In this work, we propose Mt. Random, a multi-tiered randomness beacon that combines PVSS and (T)VRF techniques in order to provide an optimal efficiency/quality trade-off without sacrificing security guarantees. Each tier is based on a different technique and provides a constant stream of random outputs offering progressing efficiency vs. quality trade-offs: true uniform randomness is refreshed less frequently than pseudorandomness, which in turn is refreshed less frequently than (bounded) biased randomness. This wide span of efficiency/quality allows for applications to consume random outputs from an optimal point in this trade-off spectrum. In order to achieve these results, we construct two new building blocks of independent interest: GULL, a PVSS-based beacon that preprocesses a large batch of random outputs but allows for gradual release of smaller ``sub-batches'', which is a first in the literature of randomness beacons; and a publicly verifiable and unbiasable protocol for Distributed Key Generation protocol (DKG), which is significantly more efficient than most of previous DKGs secure under standard assumptions and closely matches the efficiency of the currently most efficient biasable DKG protocol.

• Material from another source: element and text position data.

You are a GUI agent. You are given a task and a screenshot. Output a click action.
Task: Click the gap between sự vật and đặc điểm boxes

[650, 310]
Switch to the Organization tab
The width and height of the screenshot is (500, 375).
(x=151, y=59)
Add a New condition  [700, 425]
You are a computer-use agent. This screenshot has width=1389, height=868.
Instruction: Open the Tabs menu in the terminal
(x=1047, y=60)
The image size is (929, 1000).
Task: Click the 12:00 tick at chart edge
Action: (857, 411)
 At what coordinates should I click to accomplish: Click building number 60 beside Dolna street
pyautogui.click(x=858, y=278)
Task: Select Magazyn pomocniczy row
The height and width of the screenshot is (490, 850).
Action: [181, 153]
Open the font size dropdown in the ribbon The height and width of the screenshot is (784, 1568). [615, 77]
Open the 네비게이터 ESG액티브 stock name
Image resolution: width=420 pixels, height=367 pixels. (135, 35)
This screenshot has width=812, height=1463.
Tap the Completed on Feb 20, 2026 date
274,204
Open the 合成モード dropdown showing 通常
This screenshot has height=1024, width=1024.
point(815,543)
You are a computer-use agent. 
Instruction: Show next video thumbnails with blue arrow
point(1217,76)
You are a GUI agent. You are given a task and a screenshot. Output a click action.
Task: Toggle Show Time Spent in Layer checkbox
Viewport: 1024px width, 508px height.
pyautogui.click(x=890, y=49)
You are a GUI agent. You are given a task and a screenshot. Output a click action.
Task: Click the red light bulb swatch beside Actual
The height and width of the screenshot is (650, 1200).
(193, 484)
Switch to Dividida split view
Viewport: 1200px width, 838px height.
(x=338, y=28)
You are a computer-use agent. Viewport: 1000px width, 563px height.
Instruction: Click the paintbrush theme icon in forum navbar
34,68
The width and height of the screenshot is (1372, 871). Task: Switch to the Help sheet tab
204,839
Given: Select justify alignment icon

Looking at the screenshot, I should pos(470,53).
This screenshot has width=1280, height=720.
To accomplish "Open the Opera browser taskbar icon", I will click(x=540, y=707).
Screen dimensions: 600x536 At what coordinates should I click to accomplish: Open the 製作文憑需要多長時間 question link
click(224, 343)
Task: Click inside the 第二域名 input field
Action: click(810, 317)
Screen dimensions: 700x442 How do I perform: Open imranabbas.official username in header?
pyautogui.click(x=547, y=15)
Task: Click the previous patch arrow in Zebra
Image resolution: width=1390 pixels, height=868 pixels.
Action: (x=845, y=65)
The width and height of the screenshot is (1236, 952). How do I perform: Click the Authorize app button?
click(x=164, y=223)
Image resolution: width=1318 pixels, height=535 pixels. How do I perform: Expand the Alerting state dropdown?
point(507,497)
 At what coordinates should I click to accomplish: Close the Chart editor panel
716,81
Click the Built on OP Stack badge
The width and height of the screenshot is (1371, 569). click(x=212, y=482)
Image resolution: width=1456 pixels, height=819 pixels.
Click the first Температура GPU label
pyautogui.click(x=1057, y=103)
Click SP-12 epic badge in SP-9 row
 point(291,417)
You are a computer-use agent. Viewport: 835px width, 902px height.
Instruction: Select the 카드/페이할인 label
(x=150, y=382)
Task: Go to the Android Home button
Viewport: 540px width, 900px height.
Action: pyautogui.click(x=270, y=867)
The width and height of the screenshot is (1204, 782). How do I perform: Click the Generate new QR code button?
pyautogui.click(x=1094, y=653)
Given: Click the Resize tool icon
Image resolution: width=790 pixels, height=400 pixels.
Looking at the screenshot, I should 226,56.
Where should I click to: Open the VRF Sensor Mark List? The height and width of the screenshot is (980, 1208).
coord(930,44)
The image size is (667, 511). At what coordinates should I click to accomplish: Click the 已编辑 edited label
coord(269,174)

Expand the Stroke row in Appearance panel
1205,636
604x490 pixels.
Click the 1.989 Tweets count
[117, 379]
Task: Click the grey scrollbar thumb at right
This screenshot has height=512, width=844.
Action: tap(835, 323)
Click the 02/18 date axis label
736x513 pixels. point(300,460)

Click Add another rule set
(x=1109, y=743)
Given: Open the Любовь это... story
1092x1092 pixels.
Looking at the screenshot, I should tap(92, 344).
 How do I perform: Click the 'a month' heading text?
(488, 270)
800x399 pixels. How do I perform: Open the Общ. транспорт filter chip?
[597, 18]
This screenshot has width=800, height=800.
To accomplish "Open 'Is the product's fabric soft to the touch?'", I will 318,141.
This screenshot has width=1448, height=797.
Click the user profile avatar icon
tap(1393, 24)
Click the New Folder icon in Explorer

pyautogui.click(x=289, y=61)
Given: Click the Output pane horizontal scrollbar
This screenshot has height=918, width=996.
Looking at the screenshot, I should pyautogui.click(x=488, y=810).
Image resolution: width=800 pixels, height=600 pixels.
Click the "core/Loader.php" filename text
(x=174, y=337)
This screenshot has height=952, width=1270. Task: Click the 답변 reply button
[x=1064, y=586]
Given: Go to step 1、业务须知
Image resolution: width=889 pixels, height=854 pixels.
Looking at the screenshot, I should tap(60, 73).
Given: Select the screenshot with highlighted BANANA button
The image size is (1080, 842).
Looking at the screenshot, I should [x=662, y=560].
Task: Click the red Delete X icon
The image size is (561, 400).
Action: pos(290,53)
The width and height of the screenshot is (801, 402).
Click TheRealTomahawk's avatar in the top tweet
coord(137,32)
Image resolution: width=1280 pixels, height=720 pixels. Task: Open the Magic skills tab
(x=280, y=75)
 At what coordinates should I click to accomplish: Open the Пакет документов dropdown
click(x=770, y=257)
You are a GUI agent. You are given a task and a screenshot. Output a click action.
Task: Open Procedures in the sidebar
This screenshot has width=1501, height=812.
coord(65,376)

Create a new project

Mt. Random (and all of its building blocks) can be proven secure under the standard DDH assumption (in the random oracle model) using only a bulletin board as setup, which is a requirement for the vast majority of beacons. We showcase the efficiency of our novel building blocks and of the Mt. Random beacon via benchmarks made with a prototype implementation. Our experimental results confirm the benefits of our multi-tiered approach, showing that even though higher tiers provide fresh random outputs more often, lower tiers can be executed fast enough to keep higher tiers freshly seeded.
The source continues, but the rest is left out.